- _TASK TO COMPLETE_:
The listing that follows must be retyped in full, exactly.

- _MATERIAL FOR THIS TASK_:
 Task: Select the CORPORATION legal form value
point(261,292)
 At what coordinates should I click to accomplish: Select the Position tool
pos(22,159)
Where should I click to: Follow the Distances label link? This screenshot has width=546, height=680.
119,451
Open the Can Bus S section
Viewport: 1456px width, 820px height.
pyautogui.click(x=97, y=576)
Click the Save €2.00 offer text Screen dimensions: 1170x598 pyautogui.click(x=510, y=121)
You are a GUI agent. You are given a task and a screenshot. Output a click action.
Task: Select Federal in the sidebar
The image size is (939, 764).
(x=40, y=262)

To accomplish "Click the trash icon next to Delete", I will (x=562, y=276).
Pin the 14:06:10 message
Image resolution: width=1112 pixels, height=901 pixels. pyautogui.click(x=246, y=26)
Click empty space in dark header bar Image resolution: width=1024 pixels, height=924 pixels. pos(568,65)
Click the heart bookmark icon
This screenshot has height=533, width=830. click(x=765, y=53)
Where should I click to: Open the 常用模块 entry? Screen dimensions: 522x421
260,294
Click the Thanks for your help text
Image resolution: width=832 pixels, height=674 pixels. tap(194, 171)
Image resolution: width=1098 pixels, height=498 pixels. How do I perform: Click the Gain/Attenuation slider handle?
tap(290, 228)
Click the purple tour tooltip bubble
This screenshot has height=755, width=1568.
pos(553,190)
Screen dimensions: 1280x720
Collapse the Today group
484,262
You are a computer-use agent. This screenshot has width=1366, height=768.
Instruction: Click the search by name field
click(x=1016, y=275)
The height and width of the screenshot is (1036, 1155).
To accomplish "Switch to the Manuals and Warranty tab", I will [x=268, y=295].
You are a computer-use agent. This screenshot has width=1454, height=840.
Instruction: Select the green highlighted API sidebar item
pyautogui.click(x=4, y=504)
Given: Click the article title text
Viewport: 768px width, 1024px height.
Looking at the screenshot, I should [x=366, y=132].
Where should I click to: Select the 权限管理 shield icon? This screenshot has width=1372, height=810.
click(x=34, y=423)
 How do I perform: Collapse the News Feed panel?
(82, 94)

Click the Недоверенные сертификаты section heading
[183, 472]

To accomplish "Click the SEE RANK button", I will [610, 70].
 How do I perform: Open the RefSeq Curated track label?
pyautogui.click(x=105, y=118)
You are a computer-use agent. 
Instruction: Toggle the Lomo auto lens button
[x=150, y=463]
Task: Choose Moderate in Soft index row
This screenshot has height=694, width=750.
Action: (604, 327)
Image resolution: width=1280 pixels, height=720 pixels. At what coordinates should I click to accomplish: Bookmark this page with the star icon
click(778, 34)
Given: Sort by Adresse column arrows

- _ANSWER_:
 Task: Select the CORPORATION legal form value
point(261,292)
 At what coordinates should I click to accomplish: Select the Position tool
pos(22,159)
Where should I click to: Follow the Distances label link? This screenshot has width=546, height=680.
119,451
Open the Can Bus S section
Viewport: 1456px width, 820px height.
pyautogui.click(x=97, y=576)
Click the Save €2.00 offer text Screen dimensions: 1170x598 pyautogui.click(x=510, y=121)
You are a GUI agent. You are given a task and a screenshot. Output a click action.
Task: Select Federal in the sidebar
The image size is (939, 764).
(x=40, y=262)

To accomplish "Click the trash icon next to Delete", I will (x=562, y=276).
Pin the 14:06:10 message
Image resolution: width=1112 pixels, height=901 pixels. pyautogui.click(x=246, y=26)
Click empty space in dark header bar Image resolution: width=1024 pixels, height=924 pixels. pos(568,65)
Click the heart bookmark icon
This screenshot has height=533, width=830. click(x=765, y=53)
Where should I click to: Open the 常用模块 entry? Screen dimensions: 522x421
260,294
Click the Thanks for your help text
Image resolution: width=832 pixels, height=674 pixels. tap(194, 171)
Image resolution: width=1098 pixels, height=498 pixels. How do I perform: Click the Gain/Attenuation slider handle?
tap(290, 228)
Click the purple tour tooltip bubble
This screenshot has height=755, width=1568.
pos(553,190)
Screen dimensions: 1280x720
Collapse the Today group
484,262
You are a computer-use agent. This screenshot has width=1366, height=768.
Instruction: Click the search by name field
click(x=1016, y=275)
The height and width of the screenshot is (1036, 1155).
To accomplish "Switch to the Manuals and Warranty tab", I will [x=268, y=295].
You are a computer-use agent. This screenshot has width=1454, height=840.
Instruction: Select the green highlighted API sidebar item
pyautogui.click(x=4, y=504)
Given: Click the article title text
Viewport: 768px width, 1024px height.
Looking at the screenshot, I should [x=366, y=132].
Where should I click to: Select the 权限管理 shield icon? This screenshot has width=1372, height=810.
click(x=34, y=423)
 How do I perform: Collapse the News Feed panel?
(82, 94)

Click the Недоверенные сертификаты section heading
[183, 472]

To accomplish "Click the SEE RANK button", I will [610, 70].
 How do I perform: Open the RefSeq Curated track label?
pyautogui.click(x=105, y=118)
You are a computer-use agent. 
Instruction: Toggle the Lomo auto lens button
[x=150, y=463]
Task: Choose Moderate in Soft index row
This screenshot has height=694, width=750.
Action: (604, 327)
Image resolution: width=1280 pixels, height=720 pixels. At what coordinates should I click to accomplish: Bookmark this page with the star icon
click(778, 34)
Given: Sort by Adresse column arrows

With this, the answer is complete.